(Collected data entries)
** BEGIN **

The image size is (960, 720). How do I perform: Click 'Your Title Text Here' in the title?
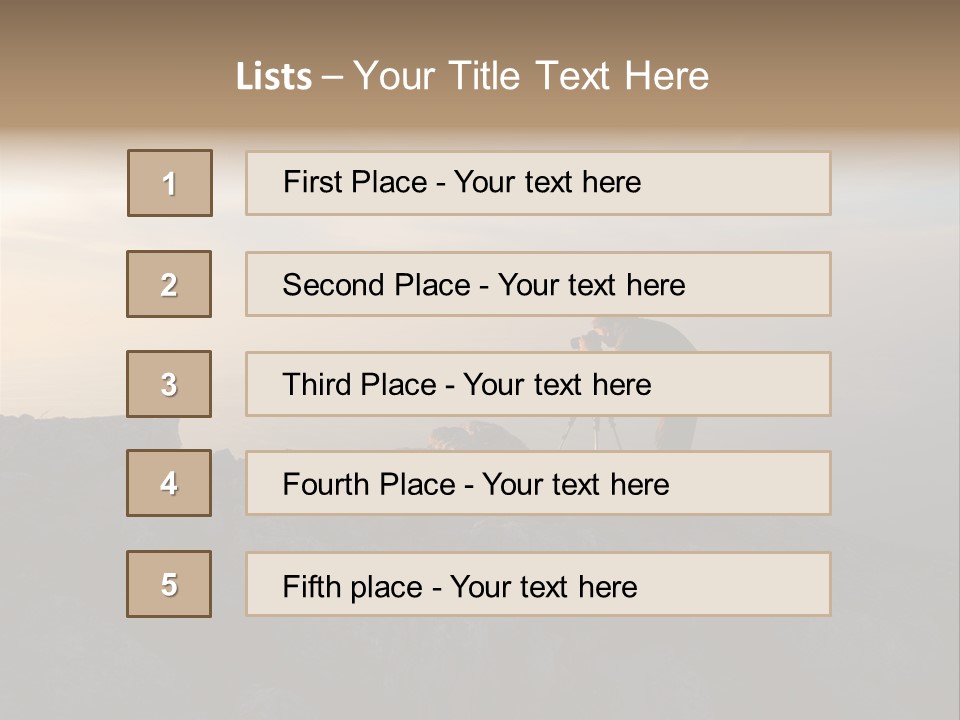(531, 77)
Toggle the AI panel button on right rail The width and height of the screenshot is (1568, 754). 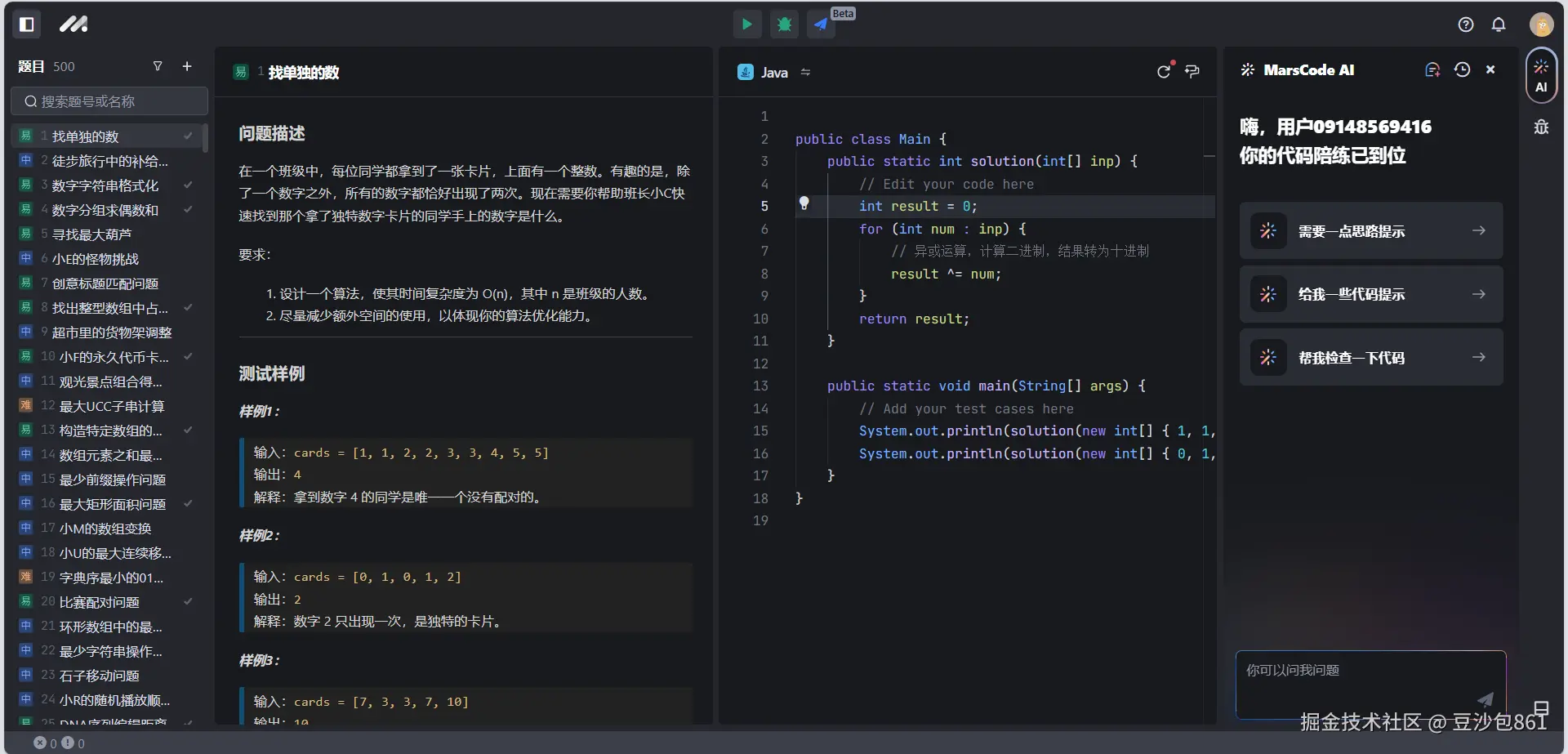[1540, 76]
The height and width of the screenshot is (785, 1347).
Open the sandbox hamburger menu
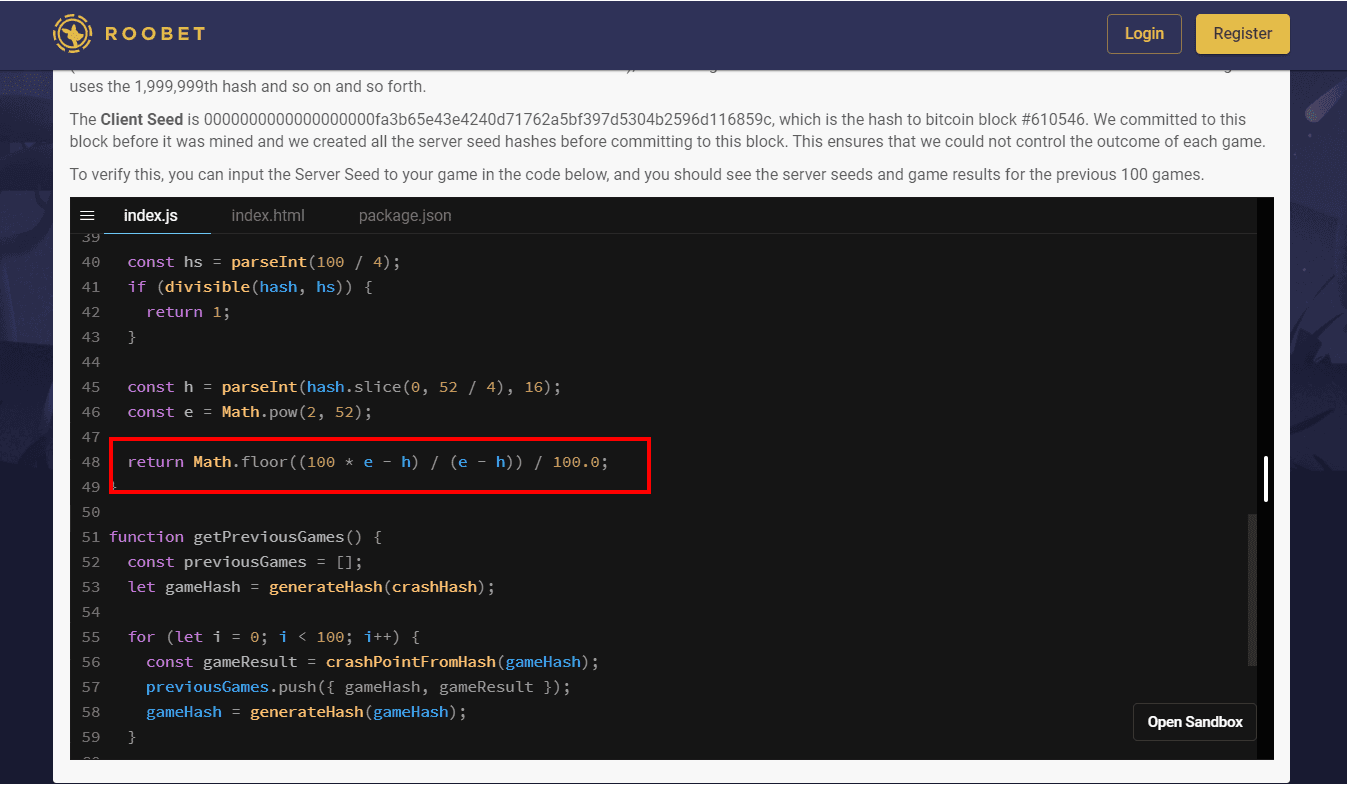point(87,216)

** END **

→ What is expected
Put the entries into a numbered list, starting at the line that contains "The height and" and ending at the last line of the entries, with blank lines omitted. Leave the pictures out of the list.

→ Result for this task
1. The height and width of the screenshot is (785, 1347).
2. Open the sandbox hamburger menu
3. point(87,216)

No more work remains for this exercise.